El nombre de Lampedusa está sonando mucho en los medios debido al conflicto del Sea Watch 3, el barco de la oenegé alemana detenido en el muelle de la isla de este nombre.

Su capitana, Carole Rackete, fue detenida nada más atracar y protagonizar, según Matteo Salvini, ministro del Interior de Italia y hombre fuerte de la Liga Norte, un acto de guerra. Entre Rackete y Salvini media tanta distancia como entre la civilización y el fascismo, pero la opinión pública italiana se encuentra tan dividida como los propios habitantes de Lampedusa: unos a favor de la integración de emigrantes, otros de su expulsión («¡Esta es nuestra isla y la estáis invadiendo!» exclamaba un diputado de la Liga).

El caso es complejo y podría derivar en una acusación penal contra la capitana Rackete por supuesto tráfico de personas, sin que se descarten penas de prisión, a pesar de que el Sea Watch 3, con 40 refugiados a bordo y en malas condiciones de navegación, no podía seguir resistiendo el embate de las olas y optó en buena lógica por refugiarse en el puerto de Lampedusa, donde se decidirá su destino.

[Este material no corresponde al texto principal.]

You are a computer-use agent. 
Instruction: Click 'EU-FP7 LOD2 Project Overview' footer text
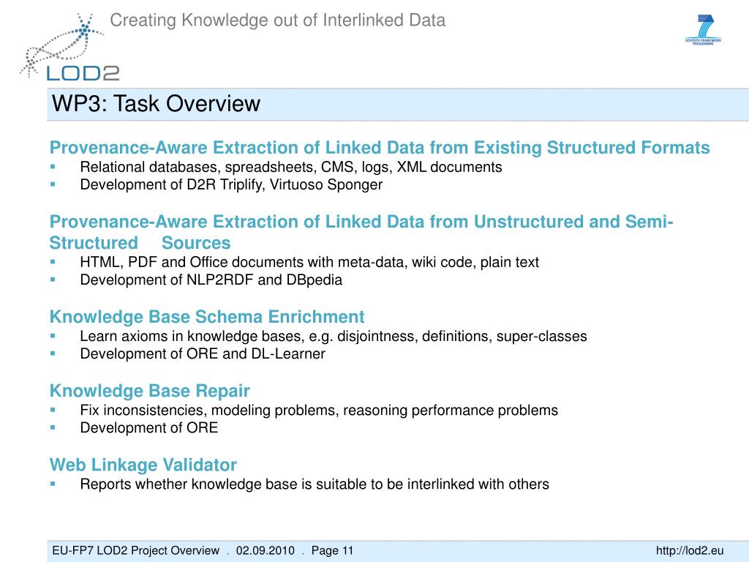(x=135, y=550)
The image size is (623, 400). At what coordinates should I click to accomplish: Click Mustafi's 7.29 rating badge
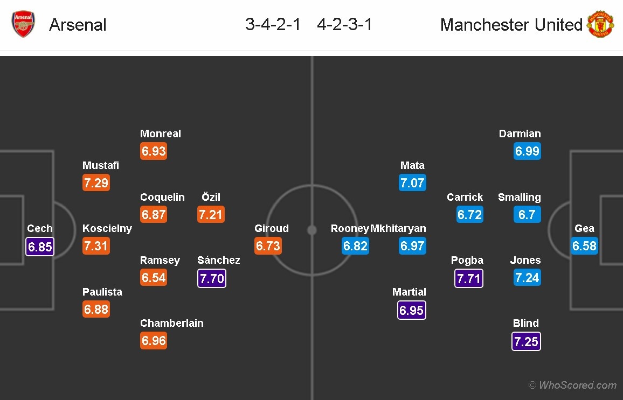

El nombre de Lampedusa está universalmente asociado a Giusseppe Tomasi de Lampedusa, cuya inmortal novela, El Gatopardo, releeo estos días con renovado placer.

Situada en la Sicilia decimonónica, invita a profundizar en la mentalidad de los italianos del sur, en su inmovilismo, en su incapacidad para integrarse en civilización alguna distinta a su tradición o indiferente a su orgullo. El príncipe Salina, protagonista de la novela, aristócrata y terrateniente siciliano, vive muy a su pesar la revolución de los camisas rojas de Garibaldi, que traen nuevos tiempos constitucionales y a políticos como Calogero Sedàra, alcalde democrático de uno de sus burgos. «Si queremos que todo siga como está, es necesario que todo cambie», sentenciará el príncipe sobre aquellos revolucionarios tiempos que amenazaban sus privilegios.

Vivimos hoy una nueva época, con graves problemas como la emigración, pero esa vieja Italia, la vieja Sicilia, la vieja Lampedusa siguen frente al Mediterráneo y la historia, como estatuas de sal, tan sordas como soberbias.